SimLoRA for enhanced domain specific LLM fine tuning using attention weighted low rank adaptation and RLHF
摘要
The digital transformation of public services has created an urgent demand for intelligent question-answering (QA) systems that can deliver both accurate and context-aware responses. While Low-Rank Adaptation (LoRA) enables efficient fine-tuning of large language models (LLMs) for domain-specific tasks, it struggles to capture sparse yet critical personalized information–such as residency status, age, or contribution history–that appears in only a small fraction of training data.
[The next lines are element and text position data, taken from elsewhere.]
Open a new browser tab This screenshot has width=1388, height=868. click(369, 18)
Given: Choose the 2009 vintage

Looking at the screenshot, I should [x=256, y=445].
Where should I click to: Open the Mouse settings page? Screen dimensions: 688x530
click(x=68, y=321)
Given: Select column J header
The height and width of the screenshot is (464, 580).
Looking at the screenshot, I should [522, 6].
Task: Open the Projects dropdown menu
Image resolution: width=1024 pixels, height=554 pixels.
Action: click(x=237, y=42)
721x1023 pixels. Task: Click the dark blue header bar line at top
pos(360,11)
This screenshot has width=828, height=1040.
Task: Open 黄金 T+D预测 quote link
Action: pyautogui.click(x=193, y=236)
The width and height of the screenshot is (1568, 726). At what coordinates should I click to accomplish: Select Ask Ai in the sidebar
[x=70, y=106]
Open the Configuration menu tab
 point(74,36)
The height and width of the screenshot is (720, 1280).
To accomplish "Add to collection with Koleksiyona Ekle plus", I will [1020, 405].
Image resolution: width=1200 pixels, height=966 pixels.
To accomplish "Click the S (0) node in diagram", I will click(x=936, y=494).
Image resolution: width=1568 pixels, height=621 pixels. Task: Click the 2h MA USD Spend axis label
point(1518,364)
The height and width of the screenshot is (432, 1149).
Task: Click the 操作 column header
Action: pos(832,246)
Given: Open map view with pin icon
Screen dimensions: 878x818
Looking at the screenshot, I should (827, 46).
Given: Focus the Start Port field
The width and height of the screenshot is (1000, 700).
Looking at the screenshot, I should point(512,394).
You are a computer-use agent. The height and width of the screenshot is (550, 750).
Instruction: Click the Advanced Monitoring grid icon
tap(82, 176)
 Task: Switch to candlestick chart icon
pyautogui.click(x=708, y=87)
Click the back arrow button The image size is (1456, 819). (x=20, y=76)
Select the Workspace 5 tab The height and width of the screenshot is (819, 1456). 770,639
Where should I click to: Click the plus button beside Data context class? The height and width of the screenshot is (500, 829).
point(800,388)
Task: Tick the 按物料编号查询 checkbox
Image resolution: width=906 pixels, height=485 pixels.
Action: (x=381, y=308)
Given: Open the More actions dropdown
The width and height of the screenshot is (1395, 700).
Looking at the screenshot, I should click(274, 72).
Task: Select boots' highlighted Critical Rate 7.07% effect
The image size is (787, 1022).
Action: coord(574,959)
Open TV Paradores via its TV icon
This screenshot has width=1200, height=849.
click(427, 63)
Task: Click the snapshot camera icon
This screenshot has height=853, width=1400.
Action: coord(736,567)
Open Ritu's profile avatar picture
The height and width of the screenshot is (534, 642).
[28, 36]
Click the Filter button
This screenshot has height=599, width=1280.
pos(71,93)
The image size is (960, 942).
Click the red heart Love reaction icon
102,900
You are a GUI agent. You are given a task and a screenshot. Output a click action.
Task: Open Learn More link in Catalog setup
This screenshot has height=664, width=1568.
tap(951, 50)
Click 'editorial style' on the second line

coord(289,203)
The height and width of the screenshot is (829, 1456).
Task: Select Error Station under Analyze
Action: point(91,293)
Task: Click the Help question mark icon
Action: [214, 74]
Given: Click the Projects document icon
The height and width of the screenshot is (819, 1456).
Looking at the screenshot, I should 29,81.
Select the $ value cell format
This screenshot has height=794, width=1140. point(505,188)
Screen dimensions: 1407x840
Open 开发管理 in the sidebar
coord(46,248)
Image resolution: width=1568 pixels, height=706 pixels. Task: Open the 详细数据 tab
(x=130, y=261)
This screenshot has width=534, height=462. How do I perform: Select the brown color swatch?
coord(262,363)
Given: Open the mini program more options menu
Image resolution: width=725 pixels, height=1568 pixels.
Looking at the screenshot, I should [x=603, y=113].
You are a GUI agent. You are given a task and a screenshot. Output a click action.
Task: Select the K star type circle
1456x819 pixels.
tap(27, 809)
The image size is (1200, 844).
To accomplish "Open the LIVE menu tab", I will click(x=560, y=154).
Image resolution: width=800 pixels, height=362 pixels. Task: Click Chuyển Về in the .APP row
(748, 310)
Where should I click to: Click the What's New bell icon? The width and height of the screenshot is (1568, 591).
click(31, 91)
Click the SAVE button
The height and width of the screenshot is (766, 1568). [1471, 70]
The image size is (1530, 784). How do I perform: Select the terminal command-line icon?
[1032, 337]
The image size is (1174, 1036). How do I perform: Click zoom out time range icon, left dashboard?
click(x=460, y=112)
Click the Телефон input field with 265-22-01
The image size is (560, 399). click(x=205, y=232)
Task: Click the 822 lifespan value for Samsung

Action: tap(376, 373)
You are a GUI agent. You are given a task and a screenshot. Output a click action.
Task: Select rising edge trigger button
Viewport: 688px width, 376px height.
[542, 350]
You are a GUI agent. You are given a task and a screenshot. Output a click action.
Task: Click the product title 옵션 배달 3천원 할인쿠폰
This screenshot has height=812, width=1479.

This paper proposes SimLoRA, a novel parameter-efficient fine-tuning method that integrates the SimAM (A Simple, Parameter-Free Attention Module) 3D attention mechanism into the LoRA framework. SimLoRA dynamically weights low-rank updates based on neuronal distinctiveness, amplifying the contribution of informative features while suppressing generic patterns, all without introducing additional trainable parameters. We evaluate our approach on a real-world citizen card QA dataset from Hangzhou, China, consisting of 70,000 QA pairs where 3% of queries contain personalized information. Furthermore, as an optional enhancement, applying Reinforcement Learning from Human Feedback (RLHF) using the Proximal Policy Optimization (PPO) algorithm yields a 57.2% win rate against the SimLoRA baseline in real-world preference-based evaluation, producing responses better aligned with user expectations for public service scenarios. SimLoRA offers an effective, computationally efficient pathway for deploying personalized LLM-based QA systems in critical public service domains where accuracy and personalization are paramount.